Le tribunal avait retenu l’excuse légitime pour n’avoir pas commencé effectivement l’usage sérieux à partir de 2011.

Or, si l’excuse légitime est prévue au premier alinéa de l’article précité s’agissant de la première période de 5 années, cette excuse n’est pas prévue s’agissant de l’exception de l’alinéa 4 qui impose de constater un usage sérieux commencé ou repris.

Au surplus, les «justes motifs» prévus au premier alinéa doivent se comprendre comme une circonstance extérieure au titulaire de la marque qui font obstacle à l’utilisation de celle-ci, laquelle ne peut consister en un litige entre le titulaire de la marque et son licencié, le premier ne souhaitant pas une exploitation par le second.

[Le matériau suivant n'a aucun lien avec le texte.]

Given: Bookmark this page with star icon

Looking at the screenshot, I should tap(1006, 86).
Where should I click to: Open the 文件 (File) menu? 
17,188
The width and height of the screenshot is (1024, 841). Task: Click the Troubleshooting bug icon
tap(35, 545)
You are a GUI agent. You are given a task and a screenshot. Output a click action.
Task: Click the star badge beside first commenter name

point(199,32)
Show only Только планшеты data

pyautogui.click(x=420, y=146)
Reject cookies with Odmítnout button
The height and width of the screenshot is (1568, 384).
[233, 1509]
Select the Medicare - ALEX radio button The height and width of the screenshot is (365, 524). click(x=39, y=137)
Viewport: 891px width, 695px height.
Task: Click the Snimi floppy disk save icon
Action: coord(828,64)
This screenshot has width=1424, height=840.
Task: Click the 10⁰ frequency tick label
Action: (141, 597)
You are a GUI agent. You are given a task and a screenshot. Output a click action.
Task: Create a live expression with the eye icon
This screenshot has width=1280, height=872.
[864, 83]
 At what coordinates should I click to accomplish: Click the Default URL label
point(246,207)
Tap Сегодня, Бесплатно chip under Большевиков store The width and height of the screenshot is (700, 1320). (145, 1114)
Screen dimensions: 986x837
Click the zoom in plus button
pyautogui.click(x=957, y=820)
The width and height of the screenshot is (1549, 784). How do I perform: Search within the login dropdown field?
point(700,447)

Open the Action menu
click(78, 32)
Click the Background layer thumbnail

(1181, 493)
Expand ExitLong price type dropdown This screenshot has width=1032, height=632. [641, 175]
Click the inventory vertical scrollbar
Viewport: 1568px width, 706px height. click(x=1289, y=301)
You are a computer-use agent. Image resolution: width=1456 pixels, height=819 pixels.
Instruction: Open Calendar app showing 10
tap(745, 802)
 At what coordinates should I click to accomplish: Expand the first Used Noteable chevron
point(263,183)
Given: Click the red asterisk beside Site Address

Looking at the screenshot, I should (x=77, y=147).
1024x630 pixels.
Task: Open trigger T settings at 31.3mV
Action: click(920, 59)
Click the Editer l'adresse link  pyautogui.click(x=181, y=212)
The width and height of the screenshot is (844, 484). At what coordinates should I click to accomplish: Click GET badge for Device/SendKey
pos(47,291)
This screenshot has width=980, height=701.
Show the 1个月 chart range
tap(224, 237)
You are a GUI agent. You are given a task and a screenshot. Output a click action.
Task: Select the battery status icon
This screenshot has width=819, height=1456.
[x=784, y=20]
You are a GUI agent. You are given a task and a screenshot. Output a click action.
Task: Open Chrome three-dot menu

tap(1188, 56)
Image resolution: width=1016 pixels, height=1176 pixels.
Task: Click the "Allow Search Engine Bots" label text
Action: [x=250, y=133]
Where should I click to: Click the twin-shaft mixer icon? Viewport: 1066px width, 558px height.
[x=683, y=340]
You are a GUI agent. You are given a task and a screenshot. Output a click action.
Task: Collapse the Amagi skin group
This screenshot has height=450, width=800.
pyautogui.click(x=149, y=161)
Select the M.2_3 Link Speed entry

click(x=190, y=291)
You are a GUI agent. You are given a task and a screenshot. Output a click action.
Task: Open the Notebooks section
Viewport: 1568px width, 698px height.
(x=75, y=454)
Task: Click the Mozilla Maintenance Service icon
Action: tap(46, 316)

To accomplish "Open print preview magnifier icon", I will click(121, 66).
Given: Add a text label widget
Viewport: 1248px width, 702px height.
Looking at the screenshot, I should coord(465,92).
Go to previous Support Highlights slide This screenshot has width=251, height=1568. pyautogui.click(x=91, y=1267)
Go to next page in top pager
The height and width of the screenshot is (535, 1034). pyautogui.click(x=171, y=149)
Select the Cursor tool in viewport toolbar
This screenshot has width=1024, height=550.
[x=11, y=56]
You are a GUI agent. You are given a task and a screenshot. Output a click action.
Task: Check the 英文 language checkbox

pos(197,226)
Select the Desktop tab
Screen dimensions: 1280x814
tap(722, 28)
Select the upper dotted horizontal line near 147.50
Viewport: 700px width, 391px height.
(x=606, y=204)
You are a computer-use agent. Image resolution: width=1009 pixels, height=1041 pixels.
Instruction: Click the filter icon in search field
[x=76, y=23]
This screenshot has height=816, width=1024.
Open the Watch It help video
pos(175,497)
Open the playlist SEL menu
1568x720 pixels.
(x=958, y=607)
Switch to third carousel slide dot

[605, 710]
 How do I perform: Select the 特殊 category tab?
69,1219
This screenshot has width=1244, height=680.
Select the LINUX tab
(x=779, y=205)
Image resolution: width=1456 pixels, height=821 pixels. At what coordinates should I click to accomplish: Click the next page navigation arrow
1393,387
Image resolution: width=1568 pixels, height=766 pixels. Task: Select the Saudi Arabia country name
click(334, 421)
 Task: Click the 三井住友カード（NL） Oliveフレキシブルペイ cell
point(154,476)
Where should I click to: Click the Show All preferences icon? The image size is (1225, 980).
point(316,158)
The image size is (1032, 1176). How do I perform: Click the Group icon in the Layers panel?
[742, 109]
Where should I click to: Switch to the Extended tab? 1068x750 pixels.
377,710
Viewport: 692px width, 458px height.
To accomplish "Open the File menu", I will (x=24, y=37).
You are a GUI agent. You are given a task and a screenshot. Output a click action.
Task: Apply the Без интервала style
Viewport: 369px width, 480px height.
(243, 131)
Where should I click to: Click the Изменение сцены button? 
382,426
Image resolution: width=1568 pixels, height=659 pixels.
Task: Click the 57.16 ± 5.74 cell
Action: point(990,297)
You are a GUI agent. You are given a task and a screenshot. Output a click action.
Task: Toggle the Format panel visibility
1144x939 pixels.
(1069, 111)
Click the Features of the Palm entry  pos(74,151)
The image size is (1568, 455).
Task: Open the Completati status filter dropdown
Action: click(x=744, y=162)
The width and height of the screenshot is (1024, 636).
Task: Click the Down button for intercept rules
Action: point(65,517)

Ainsi le jugement doit être infirmé en ce qu’il a rejeté la demande de déchéance partielle formée par le société L’Oréal pour les produits de la classe 3 des marques françaises, verbale n° 98 764 106 et semi-figurative n° 01 3 125 788 dans les termes du dispositif.

PAR CES MOTIFS

Infirme le jugement du 27 janvier 2017 sauf en ce qu’il a constaté le désistement de la société L’Oréal à l’encontre de la société Why Not,

Et statuant à nouveau dans cette limite,

– Prononce la déchéance pour défaut d’usage de la marque française verbale POURQUOI PAS enregistrée sous le n°98 764 106 à compter du 22 mai 2004 pour les produits de la classe 3 « Préparations pour blanchir et autres substances pour lessiver, préparations pour nettoyer, polir, dégraisser et abraser, savons, parfumerie, huiles essentielles, cosmétiques, lotions pour les cheveux, dentifrices, produits anti -solaires, produits de rasage, savon à barbe, produits de maquillage. »,

– Prononce la déchéance pour défaut d’usage de la marque française semi-figurative POURQUOI PAS, enregistrée sous le n°01 3 125 788 à compter du 23 mars 2007 pour les produits de la classe 3 «Préparations pour blanchir et autres substances pour lessiver, préparations pour nettoyer, polir, dégraisser et abraser, savons, parfumerie, huiles essentielles, cosmétiques, lotions pour les cheveux, dentifrices, produits anti -solaires, produits de rasage, savon à barbe, produits de maquillage»,

– Ordonne la communication de l’arrêt à l’INPI par la partie la plus diligente pour transcription au Registre National des Marques,

– Condamne monsieur Frédéric Y… à payer à la société L’Oréal la somme de 5.000 euros au titre de l’article 700 du Code de procédure civile,

– Condamne Monsieur Frédéric Y… aux dépens de première instance et d’appel avec distraction au profit de maître Pascale X…, exception faite de ceux engagés pour la mise en cause de la société Why Not laissés à la charge de la société L’Oréal.